List of Famous people who died in 1935
Konstantin Eduardovich Tsiolkovskii
Konstantin Eduardovich Tsiolkovsky was a Russian and Soviet rocket scientist and pioneer of the astronautic theory. Along with the French Robert Esnault-Pelterie, the Transylvanian German Hermann Oberth and the American Robert H. Goddard, he is considered to be one of the founding fathers of modern rocketry and astronautics. His works later inspired leading Soviet rocket engineers such as Sergei Korolev and Valentin Glushko and contributed to the success of the Soviet space program. Tsiolkovsky spent most of his life in a log house on the outskirts of Kaluga, about 200 km (120 mi) southwest of Moscow. A recluse by nature, his unusual habits made him seem bizarre to his fellow townsfolk.
Henri Pélissier
Henri Pélissier was a French racing cyclist from Paris and champion of the 1923 Tour de France. In addition to his 29 career victories, he was known for his long-standing feud with Tour founder Henri Desgrange and for protesting against the conditions endured by riders in the early years of the Tour. He was killed by his lover with the gun that his wife had used to commit suicide.
Anna Ulyanova
Anna Ilyinichna Yelizarova-Ulyanova was a Russian revolutionary and a Soviet stateswoman. The older sister of Vladimir Lenin and of Maria Ilyinichna Ulyanova, she married Mark Timofeyevich Yelizarov (1863-1919), who became Soviet Russia's first People's Commissar for Transport.
Anna Katharine Green
Anna Katharine Green was an American poet and novelist. She was one of the first writers of detective fiction in America and distinguished herself by writing well plotted, legally accurate stories. Green has been called "the mother of the detective novel".
Nathan Mileikowsky
Rabbi Nathan Mileikowsky was a Zionist rabbi, educator, writer and political activist. Mileikowsky's grandson is Israeli Prime Minister Benjamin Netanyahu.
Valerian Kuybyshev
Valerian Vladimirovich Kuybyshev was a Russian revolutionary, Red Army officer, and prominent Soviet politician.
Edward Salisbury Dana
Edward Salisbury Dana was an American mineralogist and physicist. He made important contributions to the study of minerals, especially in the field of crystallography.
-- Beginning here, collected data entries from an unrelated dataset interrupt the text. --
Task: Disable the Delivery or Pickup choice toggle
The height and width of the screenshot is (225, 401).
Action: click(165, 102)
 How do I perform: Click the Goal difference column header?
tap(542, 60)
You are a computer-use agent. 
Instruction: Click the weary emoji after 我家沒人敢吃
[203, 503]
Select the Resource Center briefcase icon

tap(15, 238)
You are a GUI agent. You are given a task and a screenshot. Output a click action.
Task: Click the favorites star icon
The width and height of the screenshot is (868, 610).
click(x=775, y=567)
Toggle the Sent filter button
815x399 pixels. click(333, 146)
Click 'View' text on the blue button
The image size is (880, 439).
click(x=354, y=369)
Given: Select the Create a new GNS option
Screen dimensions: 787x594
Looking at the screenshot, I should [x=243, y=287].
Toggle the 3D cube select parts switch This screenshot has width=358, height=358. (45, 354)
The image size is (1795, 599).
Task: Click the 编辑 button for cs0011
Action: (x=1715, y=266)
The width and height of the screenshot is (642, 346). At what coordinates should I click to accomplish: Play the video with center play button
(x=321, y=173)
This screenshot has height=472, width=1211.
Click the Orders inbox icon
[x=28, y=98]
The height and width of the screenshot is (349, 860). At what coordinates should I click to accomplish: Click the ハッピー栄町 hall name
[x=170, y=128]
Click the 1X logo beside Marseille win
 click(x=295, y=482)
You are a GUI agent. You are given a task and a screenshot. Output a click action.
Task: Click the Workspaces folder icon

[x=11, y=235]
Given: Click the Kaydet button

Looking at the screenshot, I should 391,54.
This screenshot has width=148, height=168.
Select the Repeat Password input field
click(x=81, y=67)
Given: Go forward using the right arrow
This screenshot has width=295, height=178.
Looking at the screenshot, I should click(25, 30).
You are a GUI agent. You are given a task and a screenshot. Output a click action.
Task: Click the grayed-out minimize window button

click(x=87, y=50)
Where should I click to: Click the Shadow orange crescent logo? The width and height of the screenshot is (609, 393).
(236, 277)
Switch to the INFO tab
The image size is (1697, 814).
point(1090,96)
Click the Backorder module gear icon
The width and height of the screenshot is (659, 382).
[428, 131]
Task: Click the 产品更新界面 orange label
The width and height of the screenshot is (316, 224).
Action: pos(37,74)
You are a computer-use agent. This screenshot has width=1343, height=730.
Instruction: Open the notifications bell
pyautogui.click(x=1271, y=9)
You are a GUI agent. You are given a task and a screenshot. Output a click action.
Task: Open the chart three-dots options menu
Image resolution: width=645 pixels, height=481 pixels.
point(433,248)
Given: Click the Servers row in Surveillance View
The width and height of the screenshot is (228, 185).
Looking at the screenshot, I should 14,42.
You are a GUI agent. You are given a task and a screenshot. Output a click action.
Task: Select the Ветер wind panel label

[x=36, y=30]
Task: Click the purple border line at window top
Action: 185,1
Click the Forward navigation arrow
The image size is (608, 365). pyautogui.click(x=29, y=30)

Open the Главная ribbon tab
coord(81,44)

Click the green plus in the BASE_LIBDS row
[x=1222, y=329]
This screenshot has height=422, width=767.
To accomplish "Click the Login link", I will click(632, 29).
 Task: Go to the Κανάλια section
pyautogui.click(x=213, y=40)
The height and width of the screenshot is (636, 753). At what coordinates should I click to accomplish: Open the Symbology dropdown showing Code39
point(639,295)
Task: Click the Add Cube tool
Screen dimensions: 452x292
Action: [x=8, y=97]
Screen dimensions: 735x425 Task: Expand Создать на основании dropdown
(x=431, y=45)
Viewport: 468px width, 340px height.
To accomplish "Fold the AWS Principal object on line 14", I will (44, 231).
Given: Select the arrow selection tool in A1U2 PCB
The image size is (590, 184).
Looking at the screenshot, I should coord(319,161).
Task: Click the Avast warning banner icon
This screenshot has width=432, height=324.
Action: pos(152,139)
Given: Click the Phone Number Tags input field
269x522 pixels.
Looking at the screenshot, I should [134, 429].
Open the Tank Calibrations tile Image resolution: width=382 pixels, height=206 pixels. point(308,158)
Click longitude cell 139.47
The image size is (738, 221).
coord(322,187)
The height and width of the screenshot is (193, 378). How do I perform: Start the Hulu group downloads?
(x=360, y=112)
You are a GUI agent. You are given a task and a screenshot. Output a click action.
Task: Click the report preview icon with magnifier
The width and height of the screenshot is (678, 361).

Frederick Huntington Gillett
Frederick Huntington Gillett was an American politician who served in the Massachusetts state government and both houses of the U.S. Congress between 1879 and 1931, including six years as Speaker of the House.
Princess Maria Theresa of Löwenstein-Wertheim-Rosenberg
Princess Maria Theresa of Löwenstein-Wertheim-Rosenberg was a Princess of Löwenstein-Wertheim-Rosenberg and a member of the House of Löwenstein-Wertheim-Rosenberg by birth and an Infanta of Portugal, Duchess consort of Braganza, and titular Queen consort of Portugal through her marriage to Miguel, Duke of Braganza, Miguelist claimant to the throne of Portugal from 1866 to 1920.
Jean Béraud
Jean Béraud was a French painter renowned for his numerous paintings depicting the life of Paris, and the nightlife of Paris society. Pictures of the Champs Elysees, cafés, Montmartre and the banks of the Seine are precisely detailed illustrations of everyday Parisian life during the "Belle Époque". He also painted religious subjects in a contemporary setting.